What you will do:
Each entry below is to be duplicated precisely.

Saved data entries:
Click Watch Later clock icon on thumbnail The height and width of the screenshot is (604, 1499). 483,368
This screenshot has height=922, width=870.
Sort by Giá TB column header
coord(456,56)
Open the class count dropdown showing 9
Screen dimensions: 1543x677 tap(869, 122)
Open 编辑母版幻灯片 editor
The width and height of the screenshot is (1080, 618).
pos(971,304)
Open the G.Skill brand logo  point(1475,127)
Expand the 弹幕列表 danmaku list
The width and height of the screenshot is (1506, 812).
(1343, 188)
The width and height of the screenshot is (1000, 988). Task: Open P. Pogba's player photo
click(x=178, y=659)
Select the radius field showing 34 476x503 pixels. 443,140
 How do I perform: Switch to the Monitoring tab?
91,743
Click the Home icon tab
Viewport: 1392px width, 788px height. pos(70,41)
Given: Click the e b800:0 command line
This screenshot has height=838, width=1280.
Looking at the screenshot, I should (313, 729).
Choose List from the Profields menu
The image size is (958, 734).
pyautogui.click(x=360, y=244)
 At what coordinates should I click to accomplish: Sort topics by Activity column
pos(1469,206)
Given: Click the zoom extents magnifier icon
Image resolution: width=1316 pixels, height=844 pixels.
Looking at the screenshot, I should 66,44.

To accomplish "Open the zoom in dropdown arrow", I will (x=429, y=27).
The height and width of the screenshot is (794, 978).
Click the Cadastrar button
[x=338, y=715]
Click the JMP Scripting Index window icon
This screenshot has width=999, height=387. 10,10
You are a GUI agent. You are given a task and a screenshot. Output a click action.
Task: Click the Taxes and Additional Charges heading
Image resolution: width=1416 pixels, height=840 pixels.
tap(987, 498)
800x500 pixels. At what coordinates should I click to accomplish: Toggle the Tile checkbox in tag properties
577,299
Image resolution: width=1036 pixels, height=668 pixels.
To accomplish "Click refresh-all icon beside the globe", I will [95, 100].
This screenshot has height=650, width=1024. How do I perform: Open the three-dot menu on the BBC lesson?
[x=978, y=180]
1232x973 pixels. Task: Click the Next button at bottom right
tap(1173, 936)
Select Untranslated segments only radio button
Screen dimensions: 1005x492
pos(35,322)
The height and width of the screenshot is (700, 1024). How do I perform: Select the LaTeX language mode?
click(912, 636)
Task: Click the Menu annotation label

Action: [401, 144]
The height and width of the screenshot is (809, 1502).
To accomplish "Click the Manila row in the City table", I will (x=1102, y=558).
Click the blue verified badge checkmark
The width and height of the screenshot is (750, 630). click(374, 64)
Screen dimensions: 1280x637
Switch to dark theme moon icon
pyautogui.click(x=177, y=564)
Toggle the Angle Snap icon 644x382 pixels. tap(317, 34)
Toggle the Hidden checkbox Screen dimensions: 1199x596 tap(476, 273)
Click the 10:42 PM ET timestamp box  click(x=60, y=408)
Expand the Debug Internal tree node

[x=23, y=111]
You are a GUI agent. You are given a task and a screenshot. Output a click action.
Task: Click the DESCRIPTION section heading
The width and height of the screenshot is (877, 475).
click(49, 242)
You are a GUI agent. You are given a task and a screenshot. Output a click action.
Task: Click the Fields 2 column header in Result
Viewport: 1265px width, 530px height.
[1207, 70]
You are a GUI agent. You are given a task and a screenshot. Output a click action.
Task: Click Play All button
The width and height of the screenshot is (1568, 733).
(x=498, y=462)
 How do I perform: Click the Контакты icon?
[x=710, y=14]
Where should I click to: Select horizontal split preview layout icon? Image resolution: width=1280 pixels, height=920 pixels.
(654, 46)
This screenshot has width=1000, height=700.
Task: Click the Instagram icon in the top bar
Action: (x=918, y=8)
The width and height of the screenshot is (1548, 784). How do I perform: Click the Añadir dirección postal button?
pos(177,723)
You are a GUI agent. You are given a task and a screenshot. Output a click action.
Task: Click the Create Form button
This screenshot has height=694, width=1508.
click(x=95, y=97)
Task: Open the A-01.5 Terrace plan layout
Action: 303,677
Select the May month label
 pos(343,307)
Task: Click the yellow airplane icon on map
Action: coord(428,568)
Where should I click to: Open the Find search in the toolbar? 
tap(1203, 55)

Answer for this exercise:
Click Watch Later clock icon on thumbnail The height and width of the screenshot is (604, 1499). 483,368
This screenshot has height=922, width=870.
Sort by Giá TB column header
coord(456,56)
Open the class count dropdown showing 9
Screen dimensions: 1543x677 tap(869, 122)
Open 编辑母版幻灯片 editor
The width and height of the screenshot is (1080, 618).
pos(971,304)
Open the G.Skill brand logo  point(1475,127)
Expand the 弹幕列表 danmaku list
The width and height of the screenshot is (1506, 812).
(1343, 188)
The width and height of the screenshot is (1000, 988). Task: Open P. Pogba's player photo
click(x=178, y=659)
Select the radius field showing 34 476x503 pixels. 443,140
 How do I perform: Switch to the Monitoring tab?
91,743
Click the Home icon tab
Viewport: 1392px width, 788px height. pos(70,41)
Given: Click the e b800:0 command line
This screenshot has height=838, width=1280.
Looking at the screenshot, I should (313, 729).
Choose List from the Profields menu
The image size is (958, 734).
pyautogui.click(x=360, y=244)
 At what coordinates should I click to accomplish: Sort topics by Activity column
pos(1469,206)
Given: Click the zoom extents magnifier icon
Image resolution: width=1316 pixels, height=844 pixels.
Looking at the screenshot, I should 66,44.

To accomplish "Open the zoom in dropdown arrow", I will (x=429, y=27).
The height and width of the screenshot is (794, 978).
Click the Cadastrar button
[x=338, y=715]
Click the JMP Scripting Index window icon
This screenshot has width=999, height=387. 10,10
You are a GUI agent. You are given a task and a screenshot. Output a click action.
Task: Click the Taxes and Additional Charges heading
Image resolution: width=1416 pixels, height=840 pixels.
tap(987, 498)
800x500 pixels. At what coordinates should I click to accomplish: Toggle the Tile checkbox in tag properties
577,299
Image resolution: width=1036 pixels, height=668 pixels.
To accomplish "Click refresh-all icon beside the globe", I will [95, 100].
This screenshot has height=650, width=1024. How do I perform: Open the three-dot menu on the BBC lesson?
[x=978, y=180]
1232x973 pixels. Task: Click the Next button at bottom right
tap(1173, 936)
Select Untranslated segments only radio button
Screen dimensions: 1005x492
pos(35,322)
The height and width of the screenshot is (700, 1024). How do I perform: Select the LaTeX language mode?
click(912, 636)
Task: Click the Menu annotation label

Action: [401, 144]
The height and width of the screenshot is (809, 1502).
To accomplish "Click the Manila row in the City table", I will (x=1102, y=558).
Click the blue verified badge checkmark
The width and height of the screenshot is (750, 630). click(374, 64)
Screen dimensions: 1280x637
Switch to dark theme moon icon
pyautogui.click(x=177, y=564)
Toggle the Angle Snap icon 644x382 pixels. tap(317, 34)
Toggle the Hidden checkbox Screen dimensions: 1199x596 tap(476, 273)
Click the 10:42 PM ET timestamp box  click(x=60, y=408)
Expand the Debug Internal tree node

[x=23, y=111]
You are a GUI agent. You are given a task and a screenshot. Output a click action.
Task: Click the DESCRIPTION section heading
The width and height of the screenshot is (877, 475).
click(49, 242)
You are a GUI agent. You are given a task and a screenshot. Output a click action.
Task: Click the Fields 2 column header in Result
Viewport: 1265px width, 530px height.
[1207, 70]
You are a GUI agent. You are given a task and a screenshot. Output a click action.
Task: Click Play All button
The width and height of the screenshot is (1568, 733).
(x=498, y=462)
 How do I perform: Click the Контакты icon?
[x=710, y=14]
Where should I click to: Select horizontal split preview layout icon? Image resolution: width=1280 pixels, height=920 pixels.
(654, 46)
This screenshot has width=1000, height=700.
Task: Click the Instagram icon in the top bar
Action: (x=918, y=8)
The width and height of the screenshot is (1548, 784). How do I perform: Click the Añadir dirección postal button?
pos(177,723)
You are a GUI agent. You are given a task and a screenshot. Output a click action.
Task: Click the Create Form button
This screenshot has height=694, width=1508.
click(x=95, y=97)
Task: Open the A-01.5 Terrace plan layout
Action: 303,677
Select the May month label
 pos(343,307)
Task: Click the yellow airplane icon on map
Action: coord(428,568)
Where should I click to: Open the Find search in the toolbar? 
tap(1203, 55)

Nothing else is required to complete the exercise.